Similarly, in Peldman v. Kalahari Resorts, LLC, 208 AD3d 1107, 1107 [1st Dep't., 2022], the Court found that defendants' operation and maintenance of an interactive website through which plaintiff purchased a room at their facility was too remote to support the exercise of long-arm or specific jurisdiction over them as a result of a condition on the premises.
Here, the Court finds that the moving defendants did not invoke the benefits and protections ofNew York's laws under CPLR §302(a)(1), as their activities alleged in the complaint were insufficient to demonstrate that they purposefully availed themselves of the privilege of conducting business in New York. Even assuming arguendo that the moving defendants' participation in the co-defendant's website amounts to transacting business, said business transaction is too remote from plaintiff's personal injury action.
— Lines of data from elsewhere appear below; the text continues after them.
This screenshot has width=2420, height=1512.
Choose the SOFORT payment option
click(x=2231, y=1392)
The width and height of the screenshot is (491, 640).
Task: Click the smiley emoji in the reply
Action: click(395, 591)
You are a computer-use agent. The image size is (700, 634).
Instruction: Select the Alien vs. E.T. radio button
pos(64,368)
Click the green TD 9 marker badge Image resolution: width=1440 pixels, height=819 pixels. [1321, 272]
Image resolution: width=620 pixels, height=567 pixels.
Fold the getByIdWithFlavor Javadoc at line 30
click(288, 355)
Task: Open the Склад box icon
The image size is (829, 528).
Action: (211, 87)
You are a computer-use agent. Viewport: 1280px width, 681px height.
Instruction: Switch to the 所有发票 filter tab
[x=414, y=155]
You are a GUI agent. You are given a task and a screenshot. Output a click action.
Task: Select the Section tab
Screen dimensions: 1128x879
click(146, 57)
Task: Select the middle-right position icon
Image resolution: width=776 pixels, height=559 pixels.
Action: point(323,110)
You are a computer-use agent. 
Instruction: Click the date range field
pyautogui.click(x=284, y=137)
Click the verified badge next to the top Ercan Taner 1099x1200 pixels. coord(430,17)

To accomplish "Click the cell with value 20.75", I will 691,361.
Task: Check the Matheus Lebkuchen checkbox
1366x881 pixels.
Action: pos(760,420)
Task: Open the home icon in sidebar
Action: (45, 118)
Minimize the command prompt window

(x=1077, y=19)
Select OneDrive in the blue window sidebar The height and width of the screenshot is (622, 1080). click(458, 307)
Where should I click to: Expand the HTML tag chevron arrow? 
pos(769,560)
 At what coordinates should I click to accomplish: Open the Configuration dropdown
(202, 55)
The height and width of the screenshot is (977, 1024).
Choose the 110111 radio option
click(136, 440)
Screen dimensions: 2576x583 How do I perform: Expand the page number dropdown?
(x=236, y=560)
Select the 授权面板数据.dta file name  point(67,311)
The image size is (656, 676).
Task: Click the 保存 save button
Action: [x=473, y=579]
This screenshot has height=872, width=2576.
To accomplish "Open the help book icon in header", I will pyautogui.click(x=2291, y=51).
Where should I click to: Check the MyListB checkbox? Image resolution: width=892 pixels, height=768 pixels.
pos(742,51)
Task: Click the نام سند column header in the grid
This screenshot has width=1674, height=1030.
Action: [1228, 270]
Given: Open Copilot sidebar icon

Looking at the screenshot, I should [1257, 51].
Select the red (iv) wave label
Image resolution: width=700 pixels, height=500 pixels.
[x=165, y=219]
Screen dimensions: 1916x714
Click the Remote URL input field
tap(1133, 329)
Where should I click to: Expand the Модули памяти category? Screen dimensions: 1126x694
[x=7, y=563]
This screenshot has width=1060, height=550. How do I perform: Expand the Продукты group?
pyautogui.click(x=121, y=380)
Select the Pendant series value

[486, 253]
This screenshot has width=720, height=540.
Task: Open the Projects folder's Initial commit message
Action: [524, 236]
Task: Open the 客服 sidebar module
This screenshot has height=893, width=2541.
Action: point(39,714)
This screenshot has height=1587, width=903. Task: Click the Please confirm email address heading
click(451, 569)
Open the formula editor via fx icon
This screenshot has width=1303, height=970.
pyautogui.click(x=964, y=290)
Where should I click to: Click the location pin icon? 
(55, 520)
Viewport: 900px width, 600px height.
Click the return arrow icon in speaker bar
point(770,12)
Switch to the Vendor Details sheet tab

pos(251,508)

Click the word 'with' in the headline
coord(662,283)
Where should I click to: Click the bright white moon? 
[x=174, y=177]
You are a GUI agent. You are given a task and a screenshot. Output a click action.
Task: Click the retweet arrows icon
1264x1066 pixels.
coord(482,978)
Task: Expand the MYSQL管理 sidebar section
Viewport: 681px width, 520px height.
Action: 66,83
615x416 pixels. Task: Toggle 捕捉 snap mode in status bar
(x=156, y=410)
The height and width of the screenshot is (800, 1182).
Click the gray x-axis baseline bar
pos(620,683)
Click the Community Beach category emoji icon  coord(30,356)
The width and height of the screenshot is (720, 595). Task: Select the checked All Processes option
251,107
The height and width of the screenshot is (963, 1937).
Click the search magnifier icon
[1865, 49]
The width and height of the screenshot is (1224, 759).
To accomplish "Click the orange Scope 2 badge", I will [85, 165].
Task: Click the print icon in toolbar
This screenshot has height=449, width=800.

Moreover, although there was a contract to provide plaintiff services, there is no merit in the argument that a breach of a contract constitutes a tortious act and may form a basis for long-arm jurisdiction (Amigo Foods Corp. v. Marine Midland Bank-New York, 39 NY2d 391, 396 [1976]).
In light of the above, the branch of moving defendants' motion regarding service of the complaint is denied as moot. Additionally, the Court notes that while the moving defendants and plaintiff have set forth arguments regarding parties that have not appeared in this action, no properly noticed motion has been made on behalf of said parties therefore the Court will not address said arguments.
Based on the foregoing, it is hereby,
ORDERED, that the motion to dismiss on the basis of lack of personal jurisdiction by defendants, Thomas Mclean and Deborah A. Rohulich's, is granted to the extent that this matter is dismissed as to those defendants only, and is otherwise denied; and it is further,
ORDERED, that moving defendants serve a copy of this order with Notice of Entry on all parties within 30 days of the entry date hereof.
This constitutes the Decision and Order of the Court.